Abstract:
In the current investigation, zinc oxide (ZnO) nanoparticles and Fe-doped ZnO nanoparticles were sustainably synthesized utilizing an extract derived from theRumex dentatusplant through a green synthesis approach. The Scanning electron microscope (SEM), X-ray diffraction (XRD), Energy-dispersive x-ray spectroscopy (EDX), Ultra-violet visible spectroscopy (UV-vis) spectroscopy, Fourier-transform infrared spectroscopy (FTIR), and Thermogravimetric analysis (TGA) techniques were used to examine the compositional, morphological, optical, and thermal properties of both samples.
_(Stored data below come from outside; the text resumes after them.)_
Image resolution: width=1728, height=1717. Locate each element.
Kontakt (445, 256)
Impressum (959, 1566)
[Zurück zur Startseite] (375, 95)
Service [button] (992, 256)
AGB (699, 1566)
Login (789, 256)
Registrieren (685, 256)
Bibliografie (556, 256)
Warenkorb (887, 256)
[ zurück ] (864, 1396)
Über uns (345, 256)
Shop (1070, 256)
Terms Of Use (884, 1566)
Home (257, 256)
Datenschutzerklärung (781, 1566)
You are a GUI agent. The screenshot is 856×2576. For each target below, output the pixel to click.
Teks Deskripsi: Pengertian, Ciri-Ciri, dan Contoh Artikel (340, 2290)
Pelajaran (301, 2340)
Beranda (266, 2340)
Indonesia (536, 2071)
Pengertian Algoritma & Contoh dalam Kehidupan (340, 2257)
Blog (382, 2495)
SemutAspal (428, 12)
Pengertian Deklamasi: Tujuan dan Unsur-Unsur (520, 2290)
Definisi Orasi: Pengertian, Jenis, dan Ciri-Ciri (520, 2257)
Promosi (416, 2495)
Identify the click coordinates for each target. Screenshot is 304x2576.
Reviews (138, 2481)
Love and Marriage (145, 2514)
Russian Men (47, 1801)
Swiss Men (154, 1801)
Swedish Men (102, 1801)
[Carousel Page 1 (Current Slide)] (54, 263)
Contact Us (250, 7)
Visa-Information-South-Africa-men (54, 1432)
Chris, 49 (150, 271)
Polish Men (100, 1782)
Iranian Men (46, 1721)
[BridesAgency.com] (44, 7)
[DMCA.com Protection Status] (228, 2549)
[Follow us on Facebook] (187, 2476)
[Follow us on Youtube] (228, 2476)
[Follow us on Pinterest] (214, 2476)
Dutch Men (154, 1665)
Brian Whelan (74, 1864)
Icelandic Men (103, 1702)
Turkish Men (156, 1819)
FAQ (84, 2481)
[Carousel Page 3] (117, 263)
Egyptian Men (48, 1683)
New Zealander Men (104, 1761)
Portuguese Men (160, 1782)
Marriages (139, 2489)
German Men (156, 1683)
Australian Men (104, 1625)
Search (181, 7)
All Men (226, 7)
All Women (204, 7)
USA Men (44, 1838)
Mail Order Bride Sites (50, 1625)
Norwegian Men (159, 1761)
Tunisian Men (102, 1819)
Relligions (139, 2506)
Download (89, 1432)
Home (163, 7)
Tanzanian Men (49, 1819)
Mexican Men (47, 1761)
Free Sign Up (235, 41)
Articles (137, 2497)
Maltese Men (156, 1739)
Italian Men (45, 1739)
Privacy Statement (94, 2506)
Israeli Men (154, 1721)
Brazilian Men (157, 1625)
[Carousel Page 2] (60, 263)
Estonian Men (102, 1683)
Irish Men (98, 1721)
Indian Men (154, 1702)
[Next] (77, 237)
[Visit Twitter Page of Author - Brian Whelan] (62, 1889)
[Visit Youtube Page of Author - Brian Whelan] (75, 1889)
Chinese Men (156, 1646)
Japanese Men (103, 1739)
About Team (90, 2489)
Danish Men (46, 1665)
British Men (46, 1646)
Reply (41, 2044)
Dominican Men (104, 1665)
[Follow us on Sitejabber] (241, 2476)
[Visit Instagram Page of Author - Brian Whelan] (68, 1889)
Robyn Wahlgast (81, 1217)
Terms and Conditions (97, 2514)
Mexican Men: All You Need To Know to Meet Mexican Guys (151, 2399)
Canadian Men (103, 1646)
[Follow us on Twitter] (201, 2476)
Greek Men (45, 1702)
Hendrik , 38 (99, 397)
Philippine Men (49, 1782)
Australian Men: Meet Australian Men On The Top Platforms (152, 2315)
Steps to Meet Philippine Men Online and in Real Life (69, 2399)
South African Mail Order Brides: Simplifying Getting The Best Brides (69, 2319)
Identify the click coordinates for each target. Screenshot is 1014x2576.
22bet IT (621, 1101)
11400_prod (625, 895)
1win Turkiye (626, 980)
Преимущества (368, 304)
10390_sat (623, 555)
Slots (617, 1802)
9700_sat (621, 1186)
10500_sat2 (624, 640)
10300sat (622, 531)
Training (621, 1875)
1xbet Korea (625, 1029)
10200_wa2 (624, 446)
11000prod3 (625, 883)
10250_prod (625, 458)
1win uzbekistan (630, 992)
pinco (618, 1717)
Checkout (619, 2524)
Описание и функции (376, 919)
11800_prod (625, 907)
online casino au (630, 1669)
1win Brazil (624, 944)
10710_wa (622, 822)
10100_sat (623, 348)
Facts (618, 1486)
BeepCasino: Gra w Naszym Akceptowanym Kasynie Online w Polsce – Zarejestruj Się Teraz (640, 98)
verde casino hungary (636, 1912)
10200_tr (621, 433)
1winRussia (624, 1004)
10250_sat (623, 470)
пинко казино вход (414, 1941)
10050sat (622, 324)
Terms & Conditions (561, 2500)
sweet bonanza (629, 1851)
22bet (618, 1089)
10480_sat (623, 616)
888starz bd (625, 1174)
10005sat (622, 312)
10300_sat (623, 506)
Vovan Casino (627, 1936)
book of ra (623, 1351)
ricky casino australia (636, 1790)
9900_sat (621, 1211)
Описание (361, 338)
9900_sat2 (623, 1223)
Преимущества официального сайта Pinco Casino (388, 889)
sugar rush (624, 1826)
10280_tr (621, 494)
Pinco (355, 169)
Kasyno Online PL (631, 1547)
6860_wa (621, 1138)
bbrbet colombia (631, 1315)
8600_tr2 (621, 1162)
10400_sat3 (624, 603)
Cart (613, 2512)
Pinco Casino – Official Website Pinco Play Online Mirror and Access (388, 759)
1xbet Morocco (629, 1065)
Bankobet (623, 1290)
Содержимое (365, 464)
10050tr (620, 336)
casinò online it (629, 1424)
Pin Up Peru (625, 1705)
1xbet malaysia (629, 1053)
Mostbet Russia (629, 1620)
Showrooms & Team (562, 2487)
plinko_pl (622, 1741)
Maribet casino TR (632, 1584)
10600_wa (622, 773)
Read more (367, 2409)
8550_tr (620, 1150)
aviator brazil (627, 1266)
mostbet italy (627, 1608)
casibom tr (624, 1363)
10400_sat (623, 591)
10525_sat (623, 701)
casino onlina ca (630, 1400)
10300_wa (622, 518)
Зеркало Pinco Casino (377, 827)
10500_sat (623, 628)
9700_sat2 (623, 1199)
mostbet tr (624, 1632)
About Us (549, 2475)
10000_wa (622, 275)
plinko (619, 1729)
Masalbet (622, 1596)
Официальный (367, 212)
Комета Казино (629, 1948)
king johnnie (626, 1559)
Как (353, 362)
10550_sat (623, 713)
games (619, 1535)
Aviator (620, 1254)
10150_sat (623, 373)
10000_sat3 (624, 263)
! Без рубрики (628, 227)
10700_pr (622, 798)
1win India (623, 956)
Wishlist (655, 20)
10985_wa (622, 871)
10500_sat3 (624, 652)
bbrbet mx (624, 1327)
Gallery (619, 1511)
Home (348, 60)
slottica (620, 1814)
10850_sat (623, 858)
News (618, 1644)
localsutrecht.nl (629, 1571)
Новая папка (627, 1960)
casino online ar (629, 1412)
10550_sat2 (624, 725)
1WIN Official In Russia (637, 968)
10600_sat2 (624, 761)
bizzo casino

The doping of iron into ZnO NPs has significantly influenced their properties. The analysis firmly established that both ZnO NPs and Fe-doped ZnO NPs have hexagonal wurtzite structures and spherical shapes by XRD and SEM. The EDX analysis suggests that iron atoms have been successfully integrated into the ZnO lattice. The change in color observed during the reaction indicated the formation of nanoparticles. The UV-vis peaks at 364 nm and 314 nm confirmed the presence of ZnO NPs and Fe-doped ZnO NPs, respectively. The band gap of ZnO NPs by Fe dopant displayed a narrowing effect. This indicates that adding iron ions to ZnO NPs offers a control band gap. The thermal study TGA revealed that Fe-doped ZnO NPs remain stable when heated up to 600 °C. The antibacterial efficacy of ZnO NPs and Fe-doped ZnO NPs was evaluated against several bacterial strains. The evaluation is based on the zone of inhibition (ZOI). Both samples exhibited excellent antibacterial properties as compared to conventional pharmaceutical agents. These results suggest that synthesizing nanoparticles through plant-based methods is a promising approach to creating versatile and environmentally friendly biomedical products.
摘要:
在目前的调查中,通过绿色合成方法,利用源自Rumexdentatus植物的提取物可持续合成氧化锌(ZnO)纳米颗粒和Fe掺杂的ZnO纳米颗粒。扫描电子显微镜(SEM),X射线衍射(XRD)能量色散X射线光谱(EDX),紫外可见光谱(UV-vis)光谱,傅里叶变换红外光谱(FTIR),和热重分析(TGA)技术用于检查成分,形态学,光学,和两个样品的热性能。在ZnONPs中掺杂铁对其性能有很大影响。通过XRD和SEM分析确定ZnONPs和Fe掺杂的ZnONPs均具有六方纤锌矿结构和球形。EDX分析表明,铁原子已成功整合到ZnO晶格中。在反应期间观察到的颜色变化表明纳米颗粒的形成。364nm和314nm处的UV-vis峰证实了ZnONP和Fe掺杂的ZnONP的存在,分别。Fe掺杂的ZnONPs的带隙显示出变窄的效果。这表明将铁离子添加到ZnONP提供了控制带隙。热研究TGA表明,当加热到600°C时,Fe掺杂的ZnONPs保持稳定。评估了ZnONP和Fe掺杂的ZnONP对几种细菌菌株的抗菌功效。评价基于抑制区(ZOI)。与常规药剂相比,两种样品均表现出优异的抗菌性能。这些结果表明,通过基于植物的方法合成纳米颗粒是创造多功能和环境友好的生物医学产品的一种有前途的方法。